Formal description and algorithmization of a language is the objective of research teams in computational linguistics. Several teams in this field oriented to Spanish work now in Barcelona and Madrid, Spain. However, even this is rather little for a country of the European Community, where unilingual and multilingual efforts are well supported by the governmental and international agencies. Some research on Spanish is conducted in the United States, for example, at New Mexico State University.

In Mexico—the world’s largest Spanish-speaking country—the activity in computational linguistics has been rather low in the past decades. Now, the team headed by Prof. L.A. Pineda Cortés at National Autonomous University of Mexico is working on a very difficult task of creation of a program that will be able to perform a dialogue in Spanish with a human. A very useful dictionary of modern Mexican Spanish, developed by the team headed by Prof. L.F. Lara Ramos [26] (see also [47]), is oriented to human users, giving semantic interpretations and suggestions on good usage of words.

Some additional information on Spanish-oriented groups can be found in the Appendix on the page 173.

As to the books by Helena Beristáin [11], Irene Gartz [15], and J.L. Fuentes [14] on Spanish grammar, they are just well structured[1] manuals of language oriented to native speakers, and thus cannot be used directly as a source of grammatical information for a computer program.

One of the most powerful corporations in the world, Microsoft, has announced the development of a natural language processing system for Spanish based on the idea of multistage processing. As usually with commercial developments, the details of the project are still rather scarce. We can only guess that a rather slow progress of the grammar checker of Word text processor for Windows is related somehow with these developments.

Thus, one who needs to compile all facts of Spanish relevant for its automatic processing faces with a small set of rather old monographs and manuals oriented to human learners, mainly written and first published in Spain and then sometimes reprinted elsewhere in Latin America.

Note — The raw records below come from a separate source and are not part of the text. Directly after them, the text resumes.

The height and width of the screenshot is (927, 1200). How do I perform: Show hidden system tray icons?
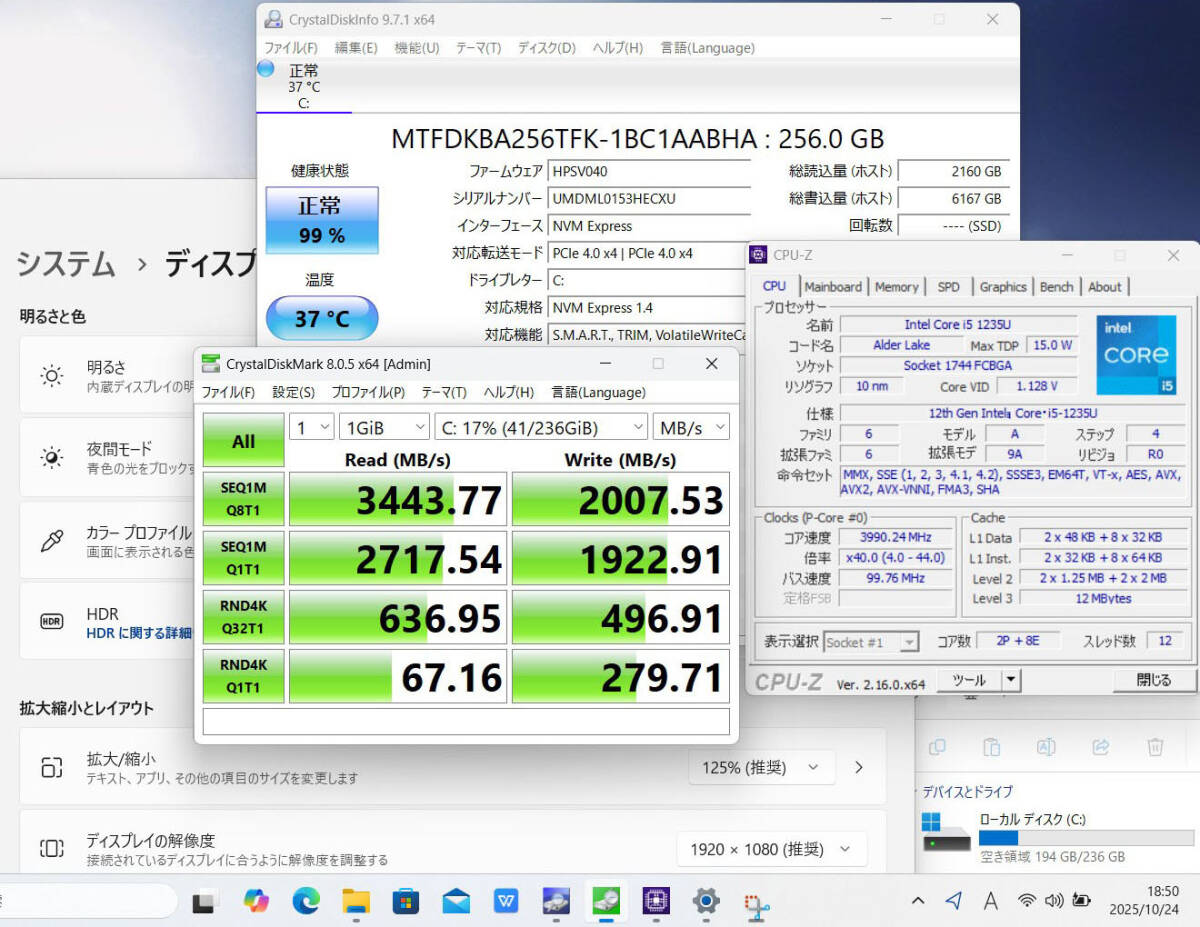pos(917,901)

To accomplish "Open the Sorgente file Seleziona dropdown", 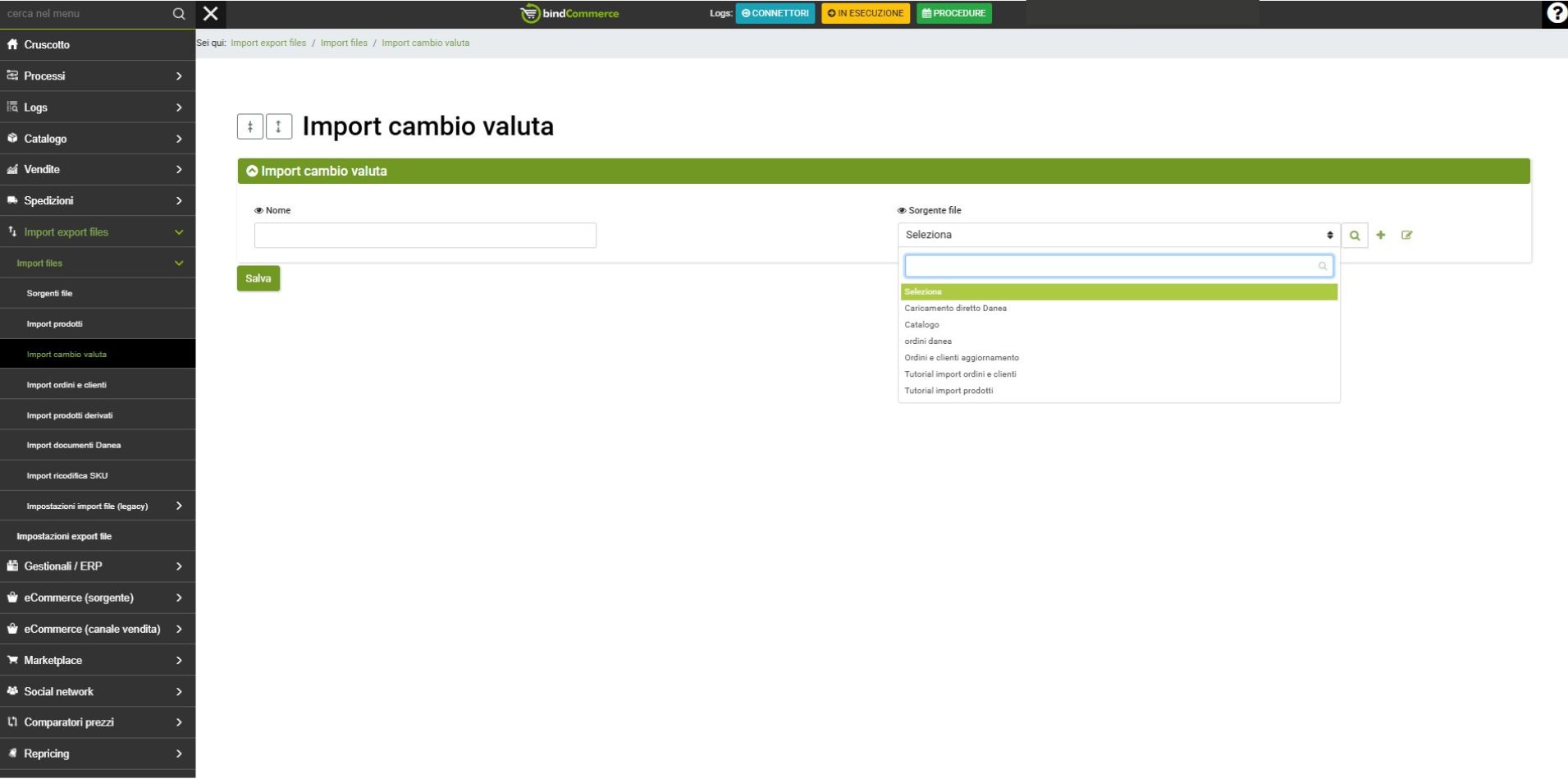I will [1118, 236].
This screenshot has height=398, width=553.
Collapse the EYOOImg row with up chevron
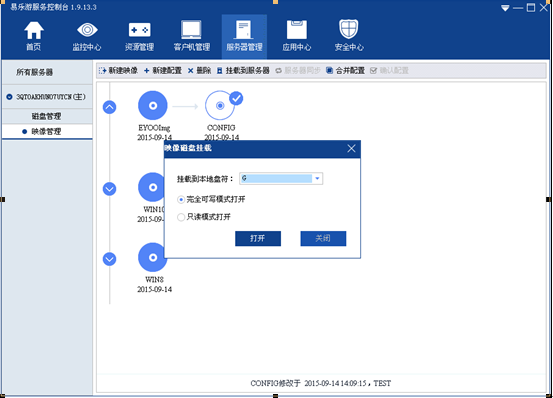point(109,107)
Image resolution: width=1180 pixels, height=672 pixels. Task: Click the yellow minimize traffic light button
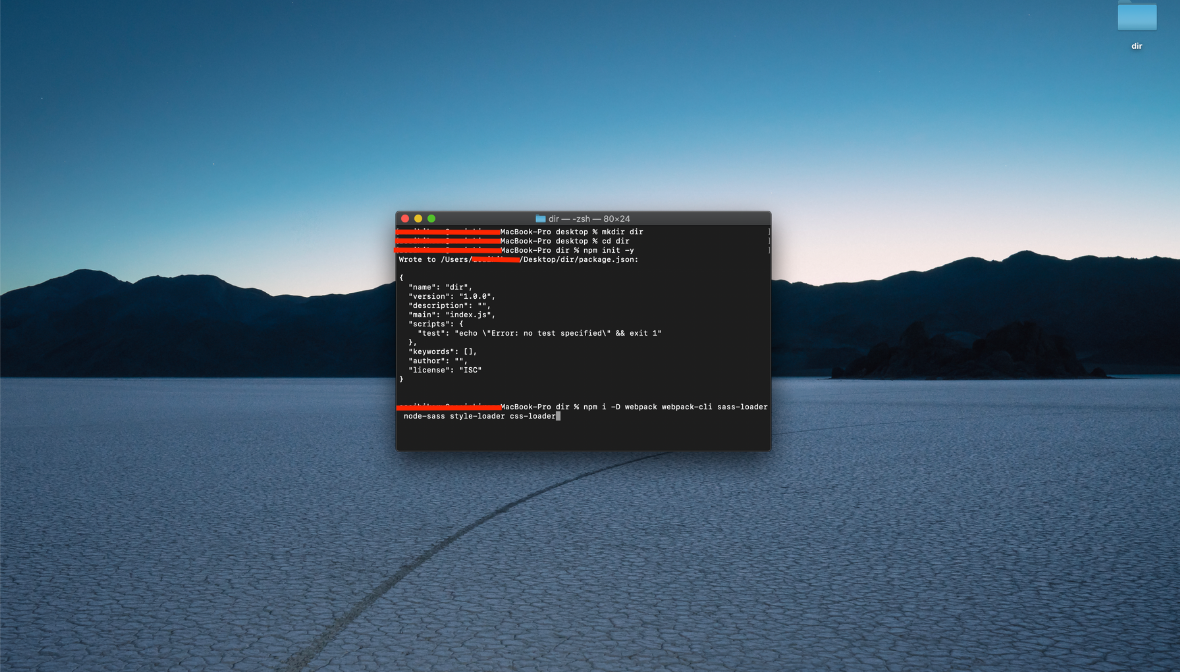coord(418,219)
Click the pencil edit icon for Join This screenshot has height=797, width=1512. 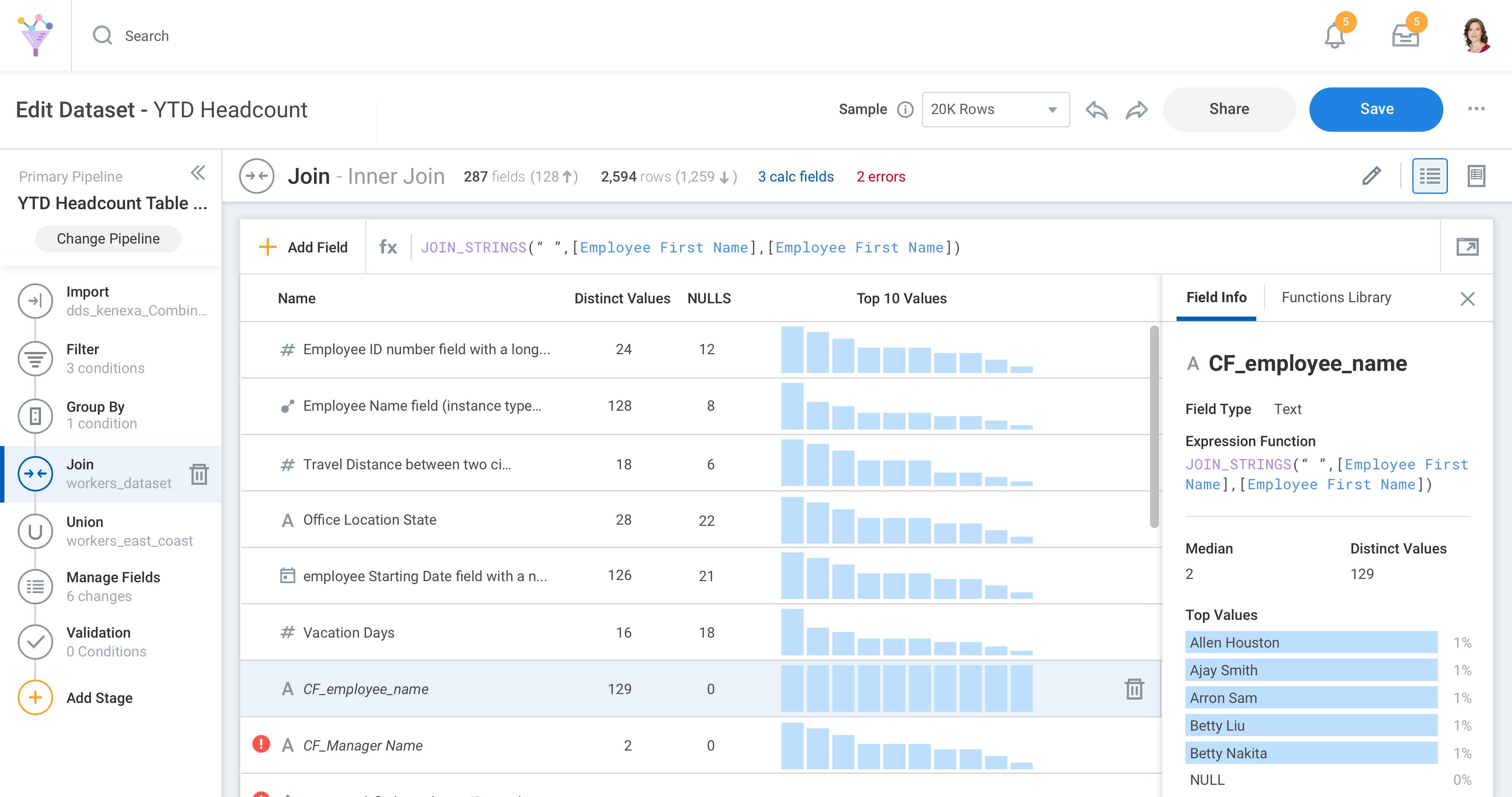pos(1371,176)
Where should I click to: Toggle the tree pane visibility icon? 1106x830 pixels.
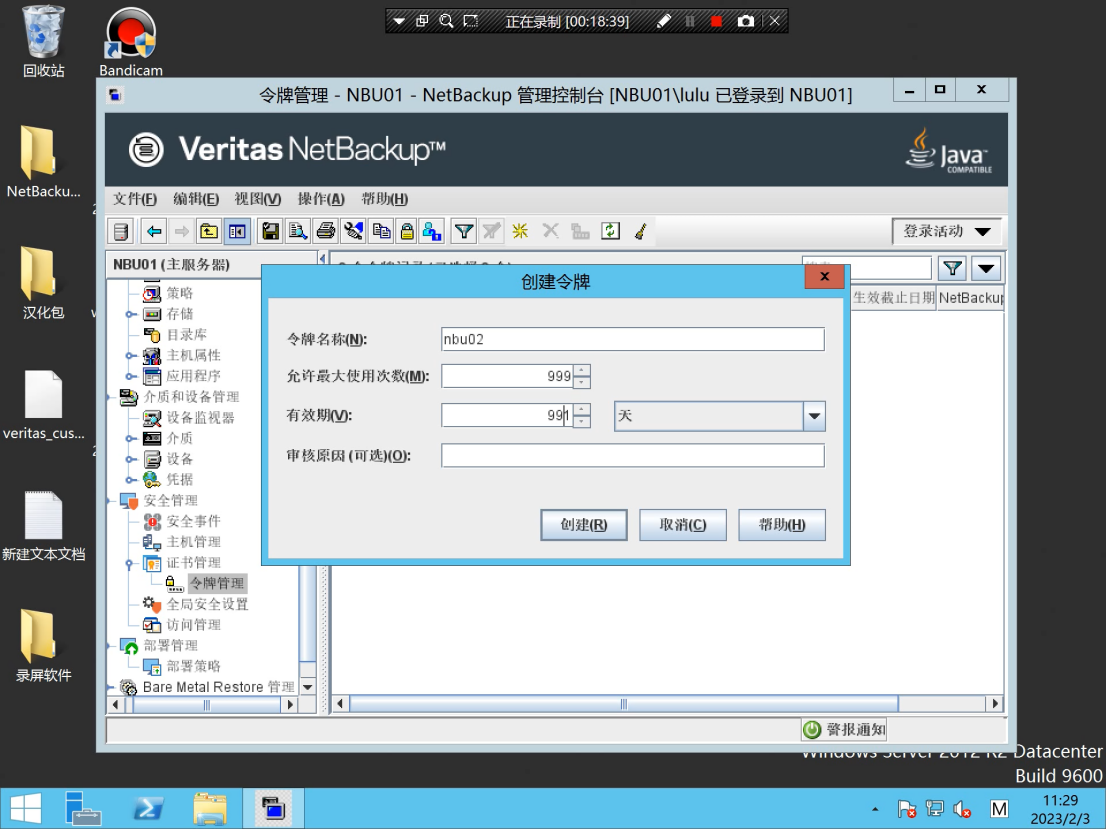tap(235, 231)
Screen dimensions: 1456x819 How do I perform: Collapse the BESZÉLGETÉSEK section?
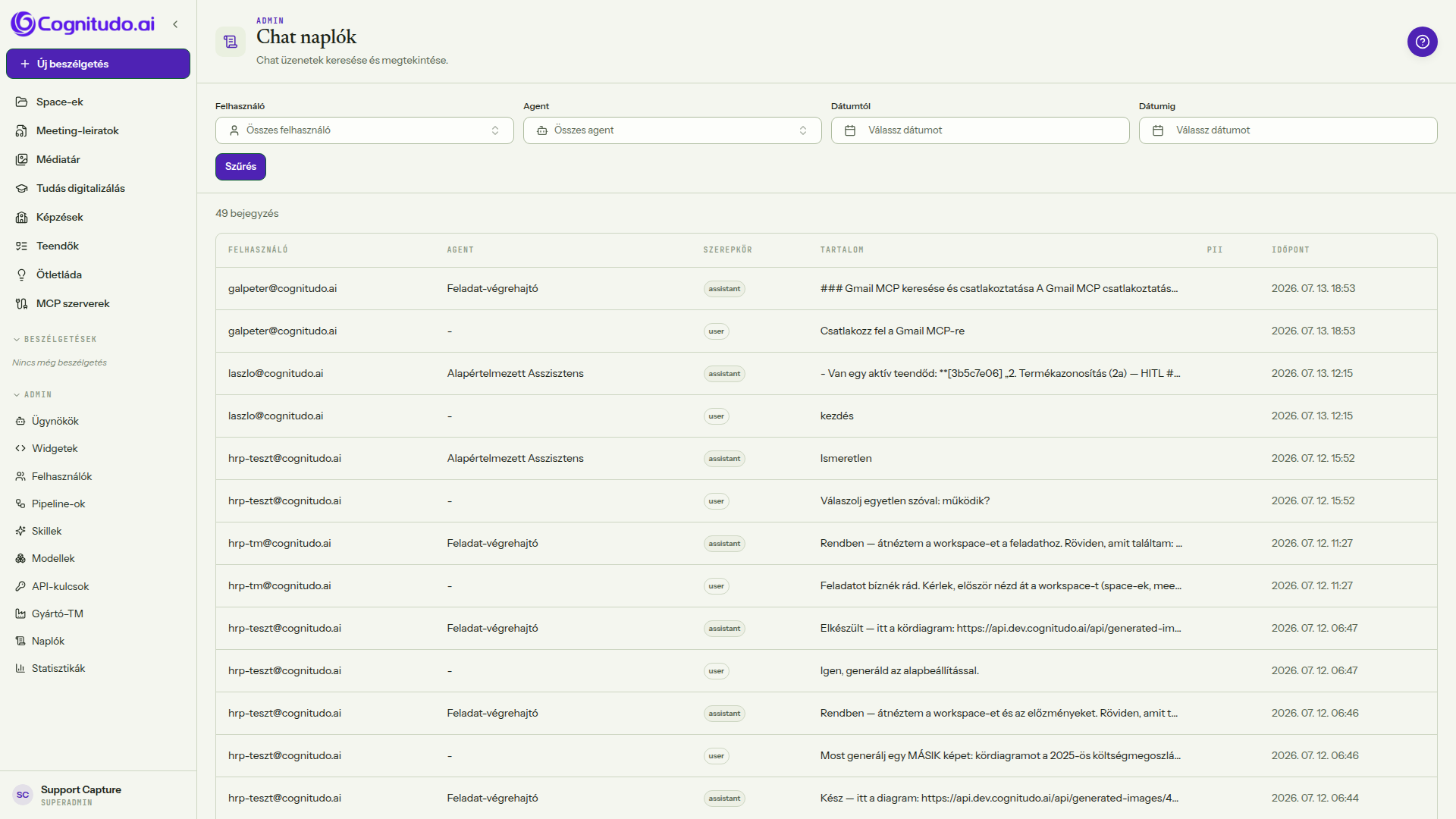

Meantime, a development of natural language processing tools is quite necessary for any country to be competitive in the twenty-first century. We hope that our books will contribute to such developments in Mexico.

CONCLUSIONS

The twenty-first century will be the century of the total information revolution. The development of the tools for the automatic processing of the natural language spoken in a country or a whole group of countries is extremely important for the country to be competitive both in science and technology.

To develop such applications, specialists in computer science need to have adequate tools to investigate language with a view to its automatic processing. One of such tools is a deep knowledge of both computational linguistics and general linguistic science.

 

II. A HISTORICAL OUTLINE

A COURSE ON LINGUISTICS usually follows one of the general models, or theories, of natural language, as well as the corresponding methods of interpretation of the linguistic phenomena.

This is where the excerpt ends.